▶ _COMPITI DA SVOLGERE_:
[1] Nel brano su Rodelinda, per quale tipo di voce fu pensato e scritto il ruolo della protagonista?
[2] Indica se ciascuna affermazione concorda con il brano su Rodelinda e riporta le parole decisive del testo:
(a) L'aria "Ritorna o caro e dolce tesoro" è tagliata nella terza edizione.
(b) Secondo il lavoro di Jones, i mutamenti furono dovuti a cambi di cast.
(c) L'aria di Unulfo "Sono i colpi della sorte" è trasportata in mi minore per la terza edizione.
[3] Prosegui, per favore, il brano su Rodelinda dopo la sua ultima riga.

▶ _BRANO SELEZIONATO_:
▶

Il lavoro di Jones accuratamente analizza i diversi stadi della composizione che portarono a mutamenti ed innovazioni tra la fase di scrittura dell’opera e la sua andata in scena alla prima del 1725, mutamenti determinati da ragioni compositive e non da mutamenti di cast, come già nel caso di altre opere. Aspetti che però riguardano la storia della composizione, e che non investono per nulla la definizione di quella che fu effettivamente la prima edizione dell’opera.Nessun dubbio circa il fatto che Rodelinda sia stata pensata e scritta per un soprano assoluto, né che vi siano edizioni autografe che introducano abbassamenti o modifiche di tessitura tali da suggerire l’affidamento del ruolo ad un mezzosoprano.

Variazioni principali intercorrenti fra le tre edizioni autografe, a meno di tagli e raggiusti dei recitativi, e che qui omettiamo per comodità di lettura, rimandandovi all’edizione in questione sono i seguenti:

Rodelinda:
-taglio di battute di “Ombre piante urne funeste” per la seconda e terza ediz;
- taglio dell’aria “Ritorna o caro e dolce tesoro” per la terza ed.
- aria “ Se ‘l mio giusto duol non è si forte”, sostituita da “Ahi perché giusto Ciel” alla seconda e terza ed.
- sostituzione duetto con Bertarido “Io t’abbraccio” con duetto “ Se il cor ti perde” per la terza ediz.
- inserimento duetto con Bertarido “D’ogni crudel martir”.

Bertarido:
- inserimento aria “Si rivedrò la mia dolce speranza
- sostituzione duetto con Bertarido “Io t’abbraccio” con duetto “ Se il cor ti perde” per la terza ediz.
- inserimento aria “Vivi tiranno
- aggiunta duetto suddetto con Rodelinda

Grimoaldo:
- trasposizione do magg. “Io già t’amai” per la seconda ediz. e ripristino tonalità di Si bem magg per la terza ediz.
- aria “Di cupido impiego i vanni” forse tagliata per la terza ediz.
- tras e inserimento di altra aria “ Non pensi quell’altera” per la terza ediz.posizione in si bem magg. “Prigioniera ho l’alma in pena” per la seconda ediz.
- aria “Tra sospetti, affetti e timori” sostituita da “Vi sento si” per la terza ediz.

Unulfo:
Aria “Sono i colpi della sorte” trasportata in mi min per la seconda ediz. e riportata in tonalità originaria per la terza ediz. modificando la coloratura

Garibaldo:
- taglio probabile dell’aria “Tirannia gli diede il regno” per la terza ediz.

◀

▶ _MATERIALE FORNITO_:
▶

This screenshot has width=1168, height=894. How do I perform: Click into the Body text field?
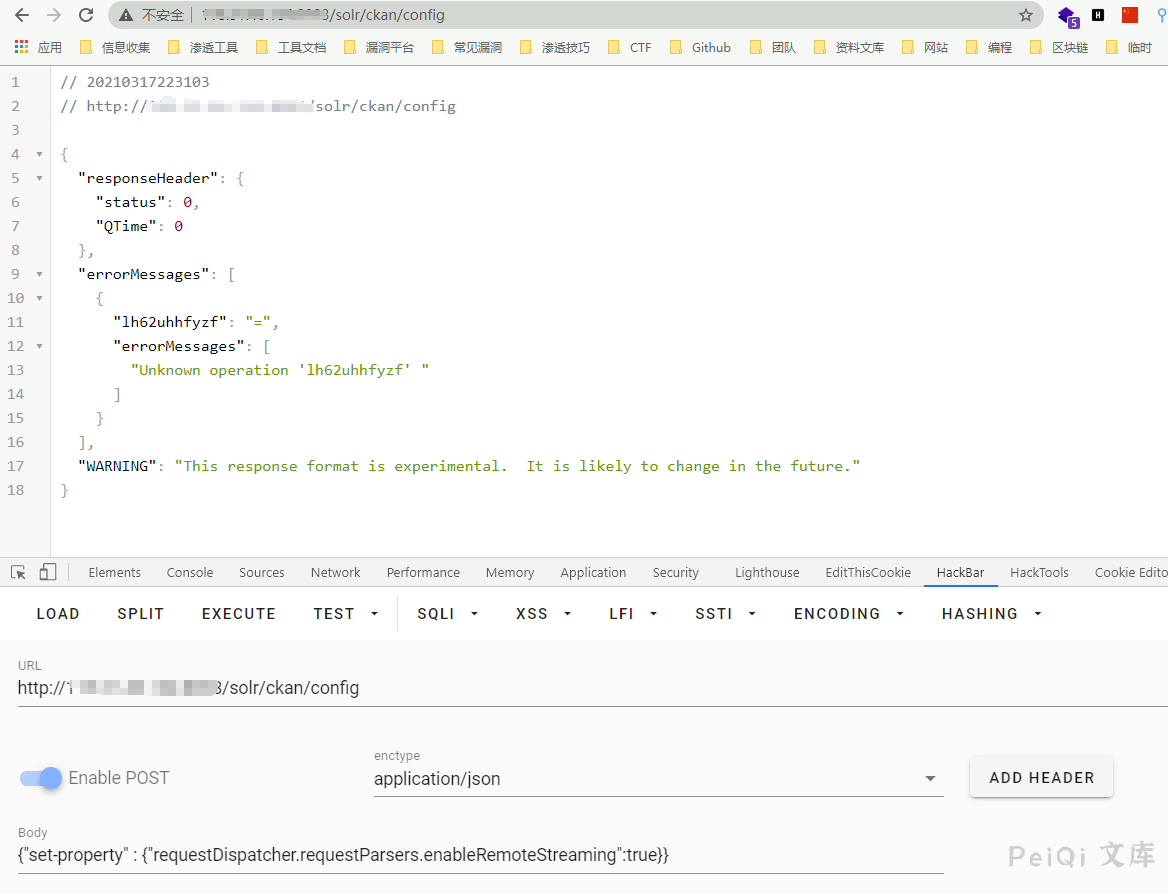click(x=480, y=855)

◀

▶ _RISPOSTE PER COMPITO_:
[1] Per un soprano assoluto.

[2]
(a) Sì: "taglio dell’aria “Ritorna o caro e dolce tesoro” per la terza ed."
(b) No: "mutamenti determinati da ragioni compositive e non da mutamenti di cast"
(c) No: "trasportata in mi min per la seconda ediz. e riportata in tonalità originaria per la terza ediz."

[3]
L’edizione di Martina Franca
Spartito alla mano, quanto abbiamo udito ieri sera durante la trasmissione radiofonica, in fatto di raggiusti, spostamenti e tagli sparsi, è di fatto un mix tra le varie edizioni suddette, la potremmo chiamare “edizione Fasolis”, o “edizione Martina Franca” se ci piace, e si può così riassumere:

Atto I
Scena X: Aria di Unulfo "Sono i colpi della sorte" - eseguita la versione in mi minore (scritta per il primo riallestimento, dicembre 1725: "For Baldi Handel made a more substantial change: presumably to accomodate the singer's technical limitations, he replaced the D major setting of "Sono i colpi" (no. 12) with a simpler one in E minor" (Prefazione all'edizione critica Bärenreiter, p. XVIII)

Atto II
Scena I: Tagliati i due recitativi: "Già perdesti, o Signora" e "Rodelinda, sì mesta ritorni" (recitativi rispettivamente tagliato e abbreviato nella versione 1731)
Scena I: Aria di Eduige "De' miei scherni per far le vendette" - spostata dopo Scena V Aria di Bertarido "Con rauco mormorio"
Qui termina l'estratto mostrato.